#### Task to carry out
Scan the data below for the string "field". Show every line where it turns up.
- - - - -
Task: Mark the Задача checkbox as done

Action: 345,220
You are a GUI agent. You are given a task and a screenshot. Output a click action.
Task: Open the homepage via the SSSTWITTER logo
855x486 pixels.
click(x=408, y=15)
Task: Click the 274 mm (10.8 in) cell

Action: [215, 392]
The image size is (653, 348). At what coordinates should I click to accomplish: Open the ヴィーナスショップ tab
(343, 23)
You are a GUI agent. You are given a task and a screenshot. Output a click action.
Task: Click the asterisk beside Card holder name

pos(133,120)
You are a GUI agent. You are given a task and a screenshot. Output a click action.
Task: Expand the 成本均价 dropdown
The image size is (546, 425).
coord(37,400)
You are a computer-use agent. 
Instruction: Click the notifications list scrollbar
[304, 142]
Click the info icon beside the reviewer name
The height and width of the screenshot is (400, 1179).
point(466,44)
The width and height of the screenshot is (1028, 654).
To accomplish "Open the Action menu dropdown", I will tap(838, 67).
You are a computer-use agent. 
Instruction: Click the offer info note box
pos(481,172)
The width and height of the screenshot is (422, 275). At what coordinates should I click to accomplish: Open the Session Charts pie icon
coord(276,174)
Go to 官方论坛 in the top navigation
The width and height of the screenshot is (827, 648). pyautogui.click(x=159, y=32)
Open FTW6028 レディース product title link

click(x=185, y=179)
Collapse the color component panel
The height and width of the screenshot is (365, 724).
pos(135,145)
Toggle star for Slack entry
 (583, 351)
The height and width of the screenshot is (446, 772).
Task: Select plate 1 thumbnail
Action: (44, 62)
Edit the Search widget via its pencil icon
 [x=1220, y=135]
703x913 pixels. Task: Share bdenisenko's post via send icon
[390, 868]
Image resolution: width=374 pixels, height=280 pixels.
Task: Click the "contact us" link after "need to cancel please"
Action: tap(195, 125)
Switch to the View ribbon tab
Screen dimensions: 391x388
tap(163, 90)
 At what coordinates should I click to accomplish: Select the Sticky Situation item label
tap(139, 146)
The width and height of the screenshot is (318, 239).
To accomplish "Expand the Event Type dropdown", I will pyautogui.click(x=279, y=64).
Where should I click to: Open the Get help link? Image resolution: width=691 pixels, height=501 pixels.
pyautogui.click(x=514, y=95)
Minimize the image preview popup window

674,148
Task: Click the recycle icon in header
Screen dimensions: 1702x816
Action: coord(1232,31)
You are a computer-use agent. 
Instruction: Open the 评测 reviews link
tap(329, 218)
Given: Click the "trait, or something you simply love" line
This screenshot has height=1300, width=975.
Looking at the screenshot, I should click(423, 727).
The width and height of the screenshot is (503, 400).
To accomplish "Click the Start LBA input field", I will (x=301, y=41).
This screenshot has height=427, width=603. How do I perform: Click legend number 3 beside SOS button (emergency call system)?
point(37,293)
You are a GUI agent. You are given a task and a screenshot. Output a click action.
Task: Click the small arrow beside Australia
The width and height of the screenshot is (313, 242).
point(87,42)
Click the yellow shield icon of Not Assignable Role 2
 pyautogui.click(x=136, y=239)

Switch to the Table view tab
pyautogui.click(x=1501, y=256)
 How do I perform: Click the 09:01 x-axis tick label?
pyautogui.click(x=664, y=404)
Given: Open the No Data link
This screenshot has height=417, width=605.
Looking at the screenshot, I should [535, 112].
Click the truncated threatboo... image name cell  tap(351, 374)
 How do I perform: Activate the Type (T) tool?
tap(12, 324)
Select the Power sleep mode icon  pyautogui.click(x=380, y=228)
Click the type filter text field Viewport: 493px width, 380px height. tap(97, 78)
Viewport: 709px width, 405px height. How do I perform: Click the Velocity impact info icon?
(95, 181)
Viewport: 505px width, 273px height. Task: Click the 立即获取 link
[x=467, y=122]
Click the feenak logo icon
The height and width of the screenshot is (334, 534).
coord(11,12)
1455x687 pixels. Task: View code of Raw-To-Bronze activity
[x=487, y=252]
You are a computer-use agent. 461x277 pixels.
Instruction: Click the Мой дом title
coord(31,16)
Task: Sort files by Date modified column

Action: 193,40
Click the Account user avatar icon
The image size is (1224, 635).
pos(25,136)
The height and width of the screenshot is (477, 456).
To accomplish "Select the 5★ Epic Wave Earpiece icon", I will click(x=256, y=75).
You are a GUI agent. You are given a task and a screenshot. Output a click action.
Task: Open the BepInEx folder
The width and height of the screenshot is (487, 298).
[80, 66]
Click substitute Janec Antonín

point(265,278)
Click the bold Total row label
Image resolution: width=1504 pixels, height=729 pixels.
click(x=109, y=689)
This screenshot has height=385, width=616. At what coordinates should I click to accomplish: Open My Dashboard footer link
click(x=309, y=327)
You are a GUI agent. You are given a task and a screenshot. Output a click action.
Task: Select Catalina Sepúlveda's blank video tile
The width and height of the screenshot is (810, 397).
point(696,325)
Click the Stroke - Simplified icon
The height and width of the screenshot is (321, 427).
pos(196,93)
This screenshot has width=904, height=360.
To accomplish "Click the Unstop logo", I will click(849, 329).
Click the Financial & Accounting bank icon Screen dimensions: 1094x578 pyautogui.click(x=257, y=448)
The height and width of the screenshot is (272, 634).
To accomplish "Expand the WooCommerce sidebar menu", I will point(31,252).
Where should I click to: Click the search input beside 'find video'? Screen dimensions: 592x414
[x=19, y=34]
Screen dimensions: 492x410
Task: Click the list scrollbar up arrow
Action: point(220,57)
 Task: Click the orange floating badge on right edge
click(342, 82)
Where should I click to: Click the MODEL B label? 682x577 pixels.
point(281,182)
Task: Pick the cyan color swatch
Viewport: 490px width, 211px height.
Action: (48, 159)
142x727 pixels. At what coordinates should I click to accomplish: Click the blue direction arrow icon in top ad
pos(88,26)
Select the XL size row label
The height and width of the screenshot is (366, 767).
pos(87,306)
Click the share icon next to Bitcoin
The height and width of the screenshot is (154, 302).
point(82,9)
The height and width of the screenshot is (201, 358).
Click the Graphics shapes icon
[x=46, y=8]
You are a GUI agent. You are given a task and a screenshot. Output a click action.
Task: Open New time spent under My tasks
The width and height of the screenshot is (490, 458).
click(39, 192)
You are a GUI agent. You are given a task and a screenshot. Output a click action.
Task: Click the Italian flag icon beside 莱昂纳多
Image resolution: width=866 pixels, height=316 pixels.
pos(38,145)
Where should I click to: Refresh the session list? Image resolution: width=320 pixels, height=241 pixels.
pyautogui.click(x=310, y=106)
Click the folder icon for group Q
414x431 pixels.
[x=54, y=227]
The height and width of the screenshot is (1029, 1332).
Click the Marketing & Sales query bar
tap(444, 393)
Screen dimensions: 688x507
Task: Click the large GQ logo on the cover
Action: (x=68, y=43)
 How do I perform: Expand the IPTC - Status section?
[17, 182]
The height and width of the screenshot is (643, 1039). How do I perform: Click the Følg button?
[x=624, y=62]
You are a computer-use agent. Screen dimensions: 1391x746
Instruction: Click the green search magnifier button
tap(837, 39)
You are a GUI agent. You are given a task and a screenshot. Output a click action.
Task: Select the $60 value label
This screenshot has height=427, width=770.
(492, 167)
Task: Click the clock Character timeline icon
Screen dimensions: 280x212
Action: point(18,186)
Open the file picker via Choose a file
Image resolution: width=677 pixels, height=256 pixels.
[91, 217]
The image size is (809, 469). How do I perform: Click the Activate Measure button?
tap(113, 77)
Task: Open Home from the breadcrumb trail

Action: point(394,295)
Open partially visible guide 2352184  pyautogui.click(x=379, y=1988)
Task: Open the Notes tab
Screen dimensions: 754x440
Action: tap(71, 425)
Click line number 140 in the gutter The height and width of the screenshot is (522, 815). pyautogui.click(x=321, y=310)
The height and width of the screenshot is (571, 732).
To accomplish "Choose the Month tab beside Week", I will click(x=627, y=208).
- - - - -
#### Completed exercise
To accomplish "Click the Start LBA input field", I will (x=301, y=41).
Click the type filter text field Viewport: 493px width, 380px height. tap(97, 78)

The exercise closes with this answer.